I would encourage him to try whatever he wants to try, just so he won't regret it later.
Anonymous
Isn't OP bringing his traits up BECAUSE the friend said he wants to date women. Perhaps a bit stereotypical, but meaning that he would be able to hide his sexual preference without difficulty. OP seems confused because if a straight friend came out saying they suddenly desired a homosexual relationship, it would be confusing. He is asking how to help.
Anonymous
Anonymous wrote:Isn't OP bringing his traits up BECAUSE the friend said he wants to date women. Perhaps a bit stereotypical, but meaning that he would be able to hide his sexual preference without difficulty. OP seems confused because if a straight friend came out saying they suddenly desired a homosexual relationship, it would be confusing. He is asking how to help.

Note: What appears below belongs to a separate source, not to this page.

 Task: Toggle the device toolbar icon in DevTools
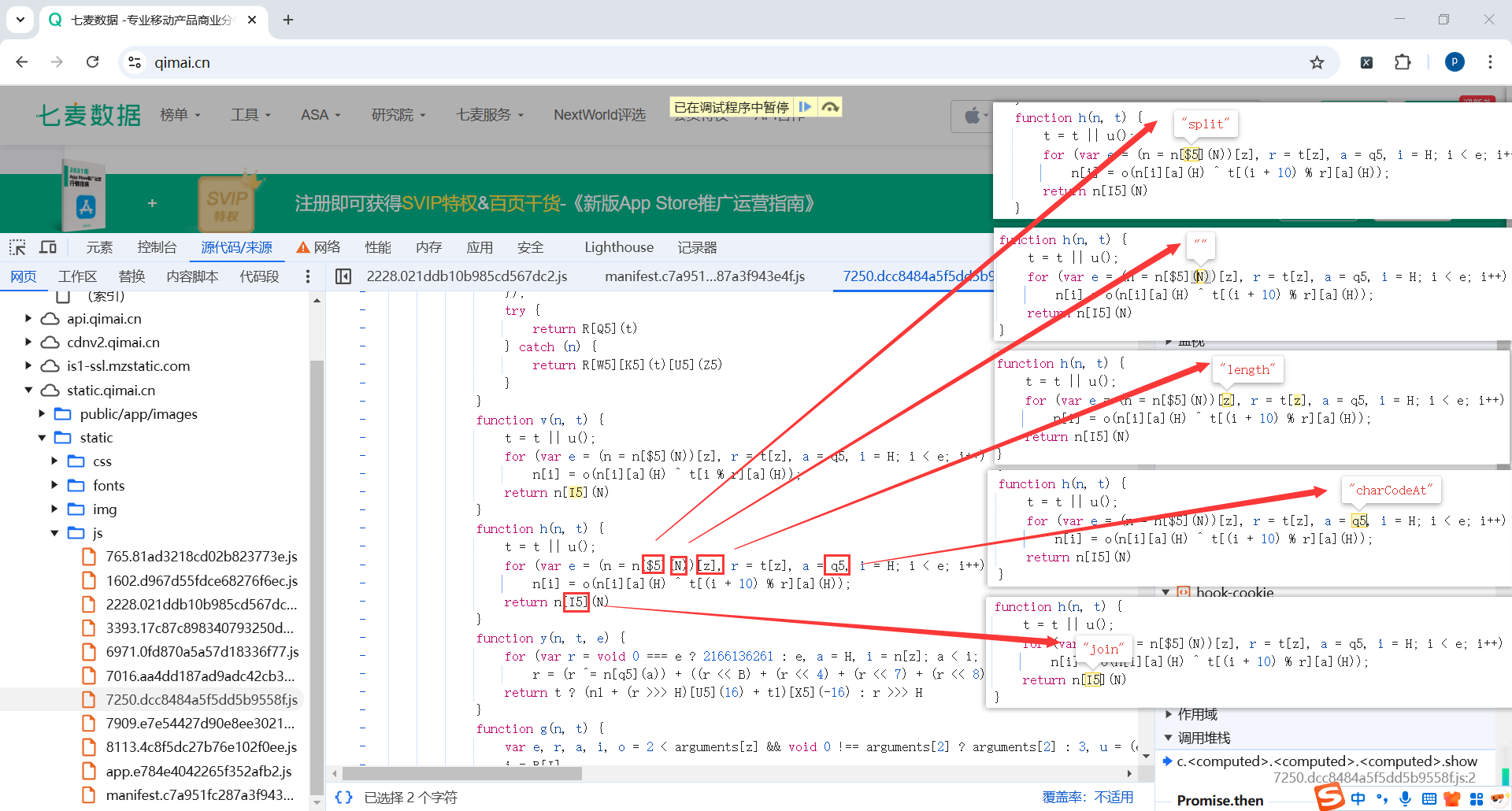48,247
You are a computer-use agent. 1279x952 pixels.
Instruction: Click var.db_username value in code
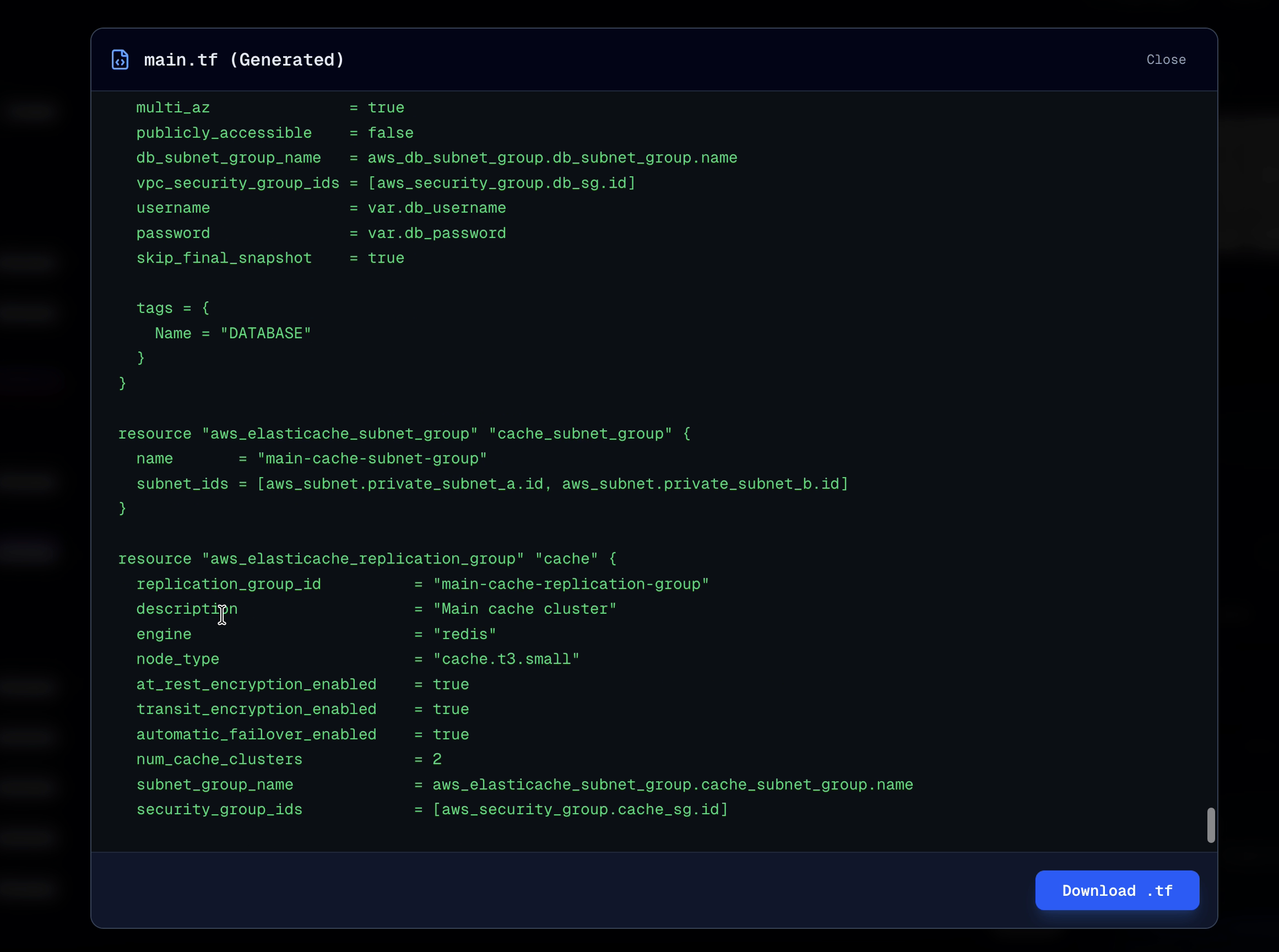pos(436,208)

It doesn't come across that way. Read it edited like this, and again in the original--it makes a difference.

have a very good friend, we've known each other since elementary school, went thru hs together, stayed in touch thru college and we are still best friends.
I'm married and have 2 kids. He's basically their uncle.

We are 35 years old.

I have known that he's gay since end of hs/beginning of college. Everyone knows he's gay, he does not hide it.

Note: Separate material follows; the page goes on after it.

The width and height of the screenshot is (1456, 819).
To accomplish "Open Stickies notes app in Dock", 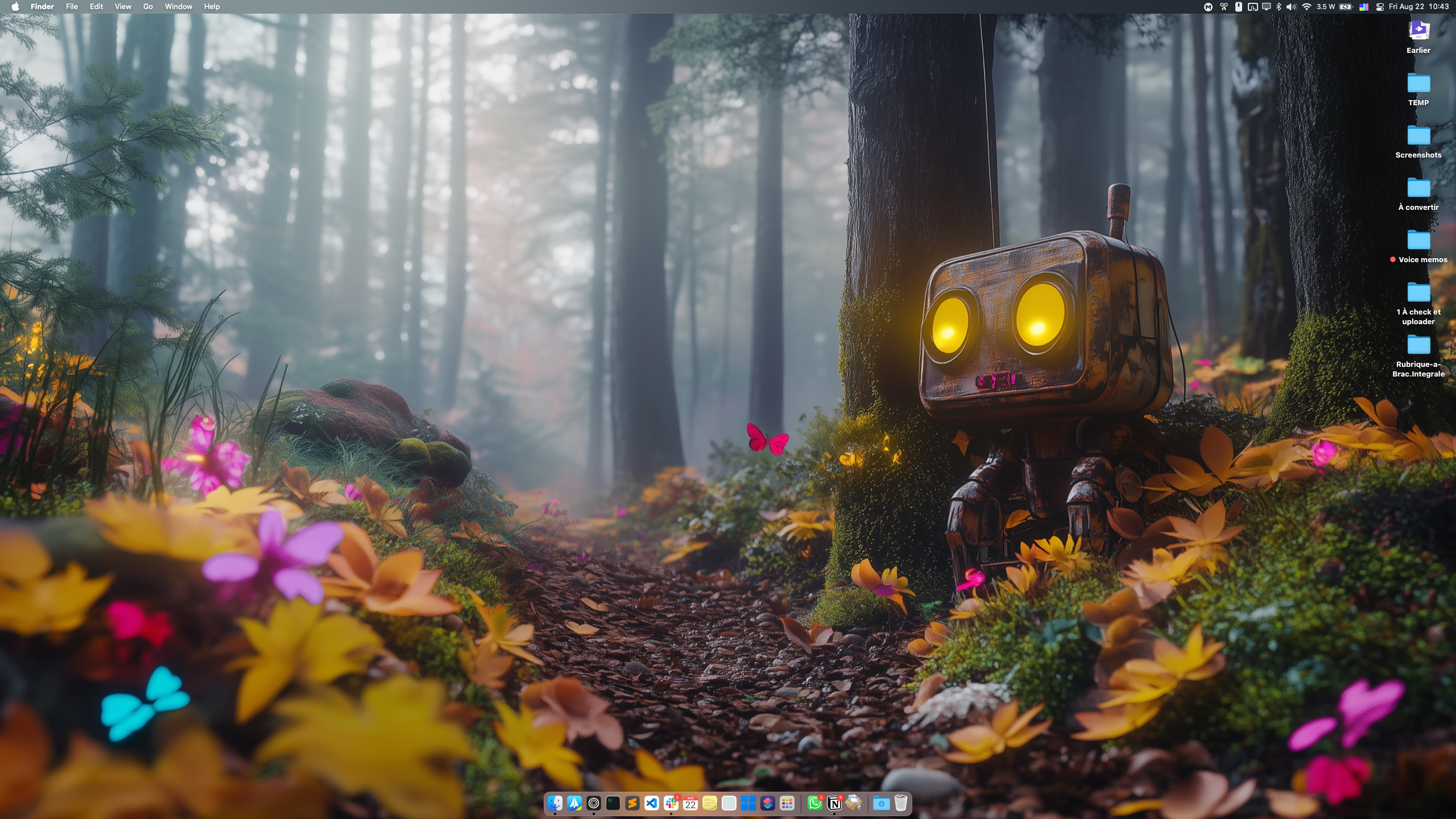I will click(709, 803).
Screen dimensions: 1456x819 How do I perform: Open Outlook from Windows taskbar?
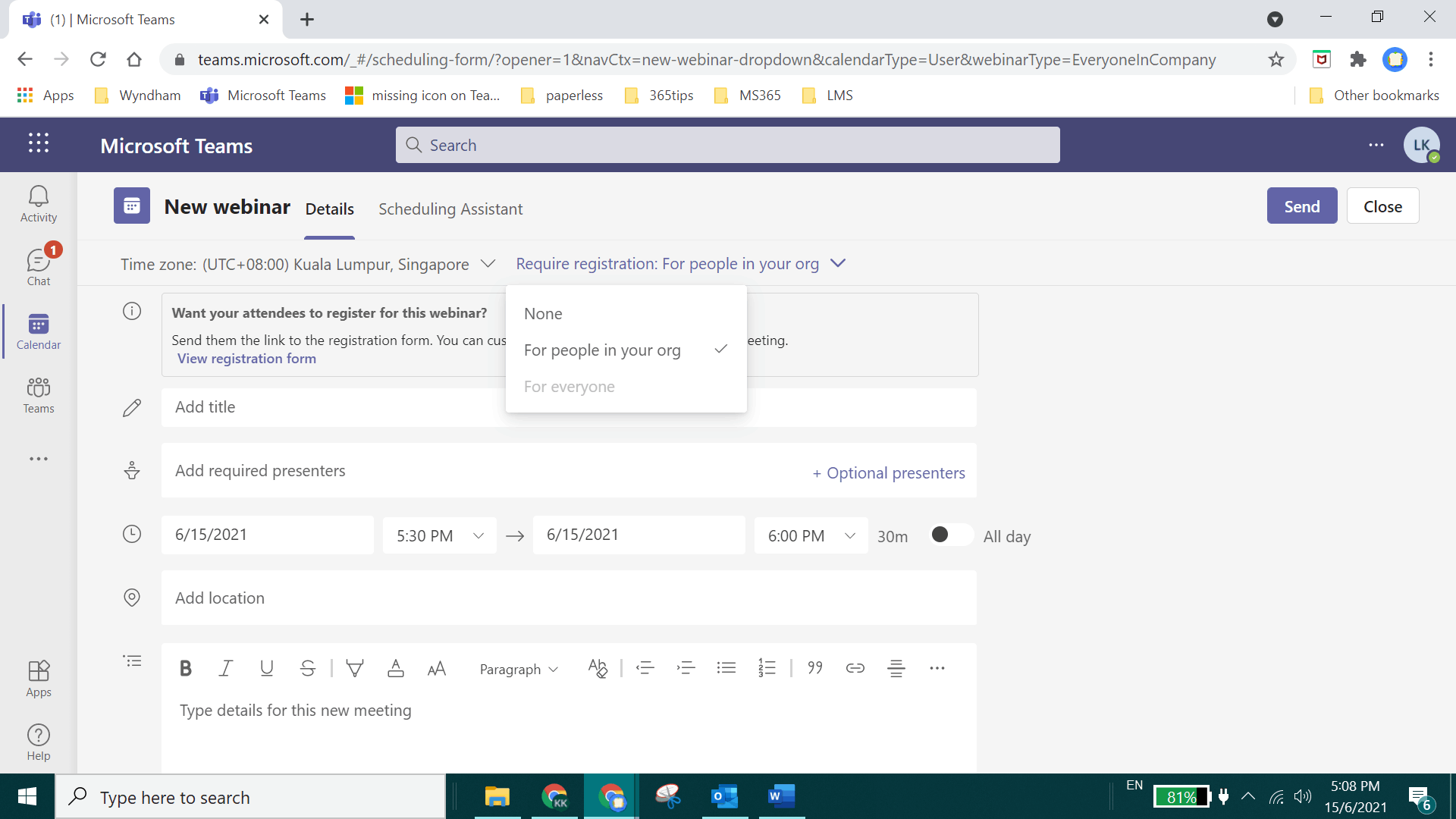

Recently he confided in my that he "doesn't want to be gay". He said that he has always known that he's gay, but he has never wanted to be gay.
He said that he has always dreamed of having a typical family, a wife and kids. He told me that he wants to try dating women.

I was floored, I didn't know what to say. I suggested he talk to a therapist about this to maybe weed out why he's feeling this way

I love him, he is like a brother and want to support him, but was speechless.

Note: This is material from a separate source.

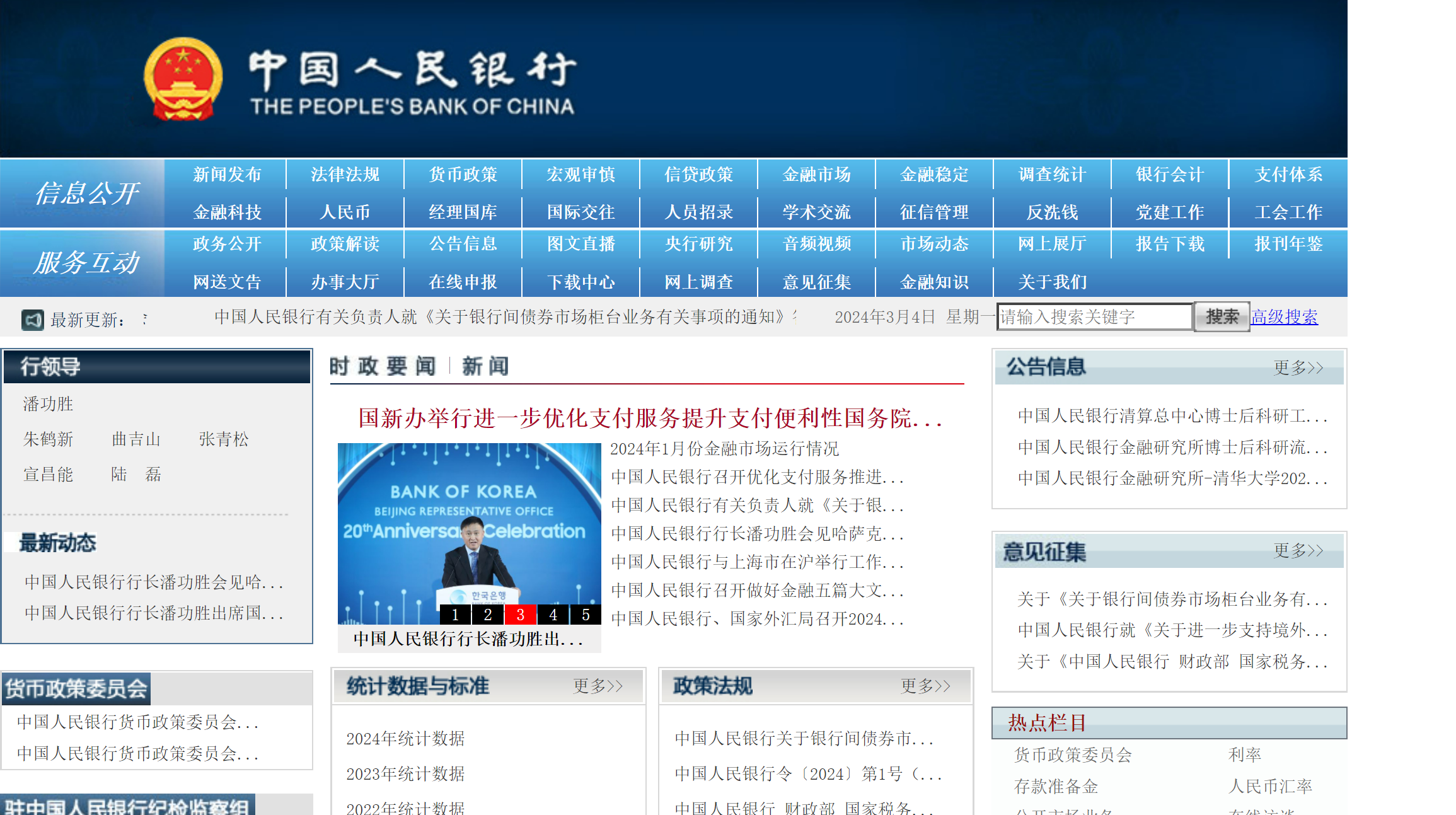Expand 更多 in 意见征集 panel
The width and height of the screenshot is (1456, 815).
[x=1298, y=550]
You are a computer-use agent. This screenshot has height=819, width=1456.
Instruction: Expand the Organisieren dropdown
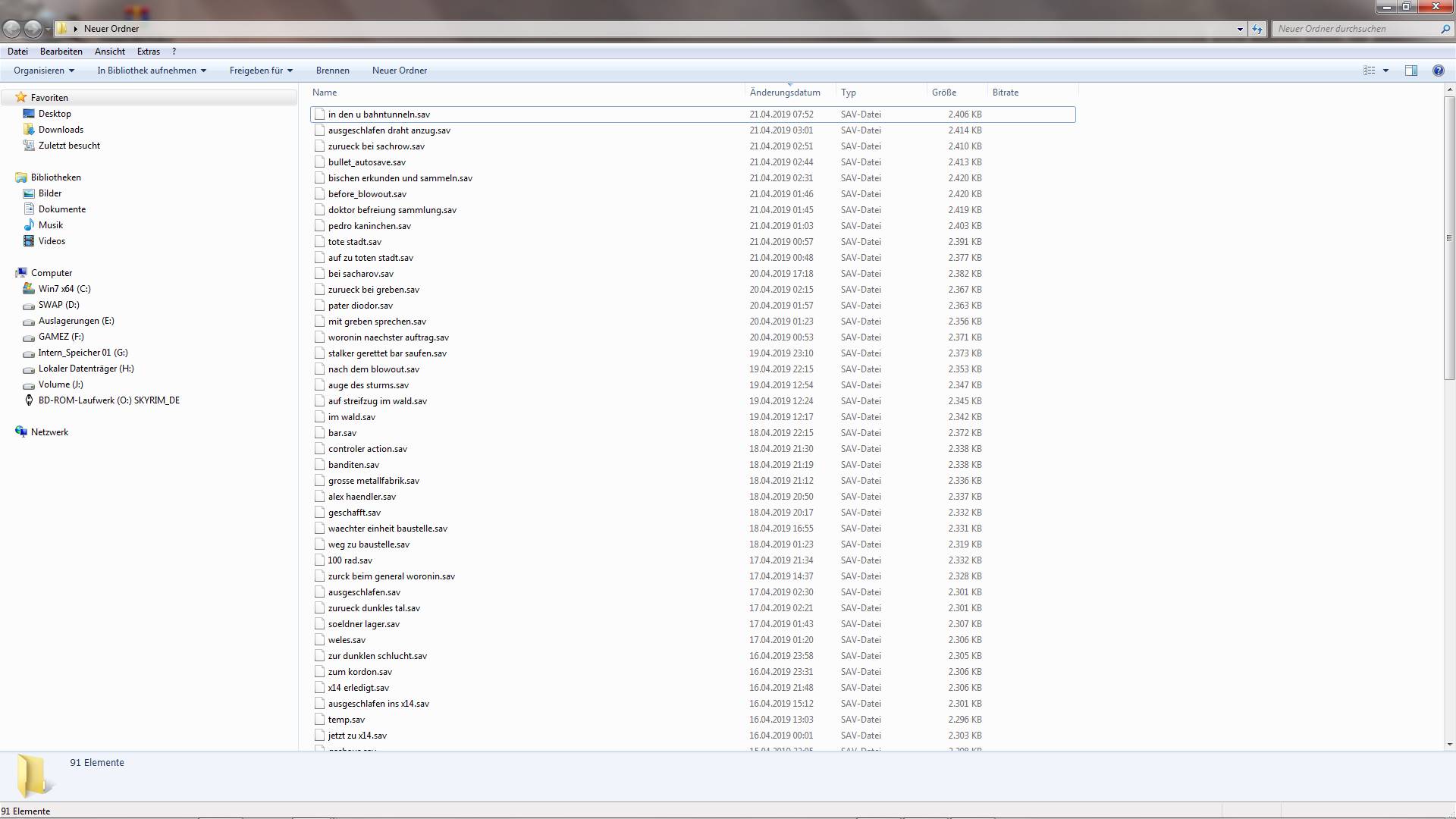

What else can I say to him?
Anonymous
Ask him if there is a reason he feels he can't have a family with a husband.
Anonymous
IDK, I guess I try to not expect perfection. Also, I find it hard to believe that the friend said that because OP is a true homophobe and he wants to be closer to him. Why not just drop him?

Look, there are a lot of closeted guys sleeping with wives, and sleeping with men. It's surprising to hear it. Example, OP says: "I was floored". If he was a homophobe, wouldn't he have said: "I was relieved."
Anonymous
I think that sexuality can be fluid, and there's no reason not to try dating women, if one is suddenly interested, regardless of previous self-identification. However, it sounds like your friend is tired of belonging to a minority, and wouldn't be dating women for the right reasons.

Like a previous PP, I don't get why he hasn't thought of starting a family with a man.

I'm also confused as to why you freaked out so much when your friend just wanted to open up with you. Why couldn't you have asked more questions about what he meant?
Anonymous
Tell him being a straight guy isn't exactly a picnic either.


People will blame you for everything. If he's white, people will assume he's racist. Women will act differently (than he's used to) around him. So will gay men. Everything (at work, and in life) will become his problem to fix. He'll be expected to be chivalrous one minute, and gender-blind the next, without knowing which. And he's going to have to get used to being wrong. About absolutely everything.

Being a straight guy sucks.
Anonymous
Anonymous wrote:Tell him being a straight guy isn't exactly a picnic either.


People will blame you for everything. If he's white, people will assume he's racist. Women will act differently (than he's used to) around him. So will gay men. Everything (at work, and in life) will become his problem to fix. He'll be expected to be chivalrous one minute, and gender-blind the next, without knowing which. And he's going to have to get used to being wrong. About absolutely everything.

Being a straight guy sucks.



Aww so sad
Anonymous
Anonymous wrote:Ask him if there is a reason he feels he can't have a family with a husband.



He can't create a child with another man.